* _Task to carry out_
All of the records should be restated word for word.

[Start of Attachment]

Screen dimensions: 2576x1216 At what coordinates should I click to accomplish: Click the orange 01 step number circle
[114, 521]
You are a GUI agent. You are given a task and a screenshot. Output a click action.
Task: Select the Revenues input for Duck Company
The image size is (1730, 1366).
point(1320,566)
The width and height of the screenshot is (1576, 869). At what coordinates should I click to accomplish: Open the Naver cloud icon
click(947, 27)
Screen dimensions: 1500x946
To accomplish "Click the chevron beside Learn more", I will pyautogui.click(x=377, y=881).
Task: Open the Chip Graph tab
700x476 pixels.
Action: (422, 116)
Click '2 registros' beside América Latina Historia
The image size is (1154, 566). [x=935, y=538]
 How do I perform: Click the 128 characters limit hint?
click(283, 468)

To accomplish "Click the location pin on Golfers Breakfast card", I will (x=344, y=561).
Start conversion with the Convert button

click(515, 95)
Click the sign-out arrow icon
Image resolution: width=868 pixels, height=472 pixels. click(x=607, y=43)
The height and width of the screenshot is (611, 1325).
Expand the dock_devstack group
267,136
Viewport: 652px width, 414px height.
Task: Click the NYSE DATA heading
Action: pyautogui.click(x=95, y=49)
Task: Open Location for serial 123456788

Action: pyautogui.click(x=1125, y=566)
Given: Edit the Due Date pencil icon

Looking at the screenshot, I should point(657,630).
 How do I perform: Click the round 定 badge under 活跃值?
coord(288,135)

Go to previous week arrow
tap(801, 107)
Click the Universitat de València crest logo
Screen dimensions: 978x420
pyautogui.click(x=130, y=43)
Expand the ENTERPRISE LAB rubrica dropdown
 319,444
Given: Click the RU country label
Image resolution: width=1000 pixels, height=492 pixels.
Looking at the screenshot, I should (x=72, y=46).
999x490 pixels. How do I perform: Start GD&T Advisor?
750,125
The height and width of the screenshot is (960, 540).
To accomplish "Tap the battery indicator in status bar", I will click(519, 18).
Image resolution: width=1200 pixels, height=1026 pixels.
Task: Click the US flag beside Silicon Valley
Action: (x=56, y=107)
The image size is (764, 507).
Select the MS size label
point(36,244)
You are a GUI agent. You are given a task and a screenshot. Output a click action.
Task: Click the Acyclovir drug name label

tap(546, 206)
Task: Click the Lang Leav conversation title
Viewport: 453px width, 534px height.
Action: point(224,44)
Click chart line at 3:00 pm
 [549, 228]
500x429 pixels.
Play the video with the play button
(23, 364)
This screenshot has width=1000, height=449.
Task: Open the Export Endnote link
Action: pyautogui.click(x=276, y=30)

[End of Attachment]

* _Answer to this problem_
Screen dimensions: 2576x1216 At what coordinates should I click to accomplish: Click the orange 01 step number circle
[114, 521]
You are a GUI agent. You are given a task and a screenshot. Output a click action.
Task: Select the Revenues input for Duck Company
The image size is (1730, 1366).
point(1320,566)
The width and height of the screenshot is (1576, 869). At what coordinates should I click to accomplish: Open the Naver cloud icon
click(947, 27)
Screen dimensions: 1500x946
To accomplish "Click the chevron beside Learn more", I will pyautogui.click(x=377, y=881).
Task: Open the Chip Graph tab
700x476 pixels.
Action: (422, 116)
Click '2 registros' beside América Latina Historia
The image size is (1154, 566). [x=935, y=538]
 How do I perform: Click the 128 characters limit hint?
click(283, 468)

To accomplish "Click the location pin on Golfers Breakfast card", I will (x=344, y=561).
Start conversion with the Convert button

click(515, 95)
Click the sign-out arrow icon
Image resolution: width=868 pixels, height=472 pixels. click(x=607, y=43)
The height and width of the screenshot is (611, 1325).
Expand the dock_devstack group
267,136
Viewport: 652px width, 414px height.
Task: Click the NYSE DATA heading
Action: pyautogui.click(x=95, y=49)
Task: Open Location for serial 123456788

Action: pyautogui.click(x=1125, y=566)
Given: Edit the Due Date pencil icon

Looking at the screenshot, I should point(657,630).
 How do I perform: Click the round 定 badge under 活跃值?
coord(288,135)

Go to previous week arrow
tap(801, 107)
Click the Universitat de València crest logo
Screen dimensions: 978x420
pyautogui.click(x=130, y=43)
Expand the ENTERPRISE LAB rubrica dropdown
 319,444
Given: Click the RU country label
Image resolution: width=1000 pixels, height=492 pixels.
Looking at the screenshot, I should (x=72, y=46).
999x490 pixels. How do I perform: Start GD&T Advisor?
750,125
The height and width of the screenshot is (960, 540).
To accomplish "Tap the battery indicator in status bar", I will click(519, 18).
Image resolution: width=1200 pixels, height=1026 pixels.
Task: Click the US flag beside Silicon Valley
Action: (x=56, y=107)
The image size is (764, 507).
Select the MS size label
point(36,244)
You are a GUI agent. You are given a task and a screenshot. Output a click action.
Task: Click the Acyclovir drug name label

tap(546, 206)
Task: Click the Lang Leav conversation title
Viewport: 453px width, 534px height.
Action: point(224,44)
Click chart line at 3:00 pm
 [549, 228]
500x429 pixels.
Play the video with the play button
(23, 364)
This screenshot has width=1000, height=449.
Task: Open the Export Endnote link
Action: pyautogui.click(x=276, y=30)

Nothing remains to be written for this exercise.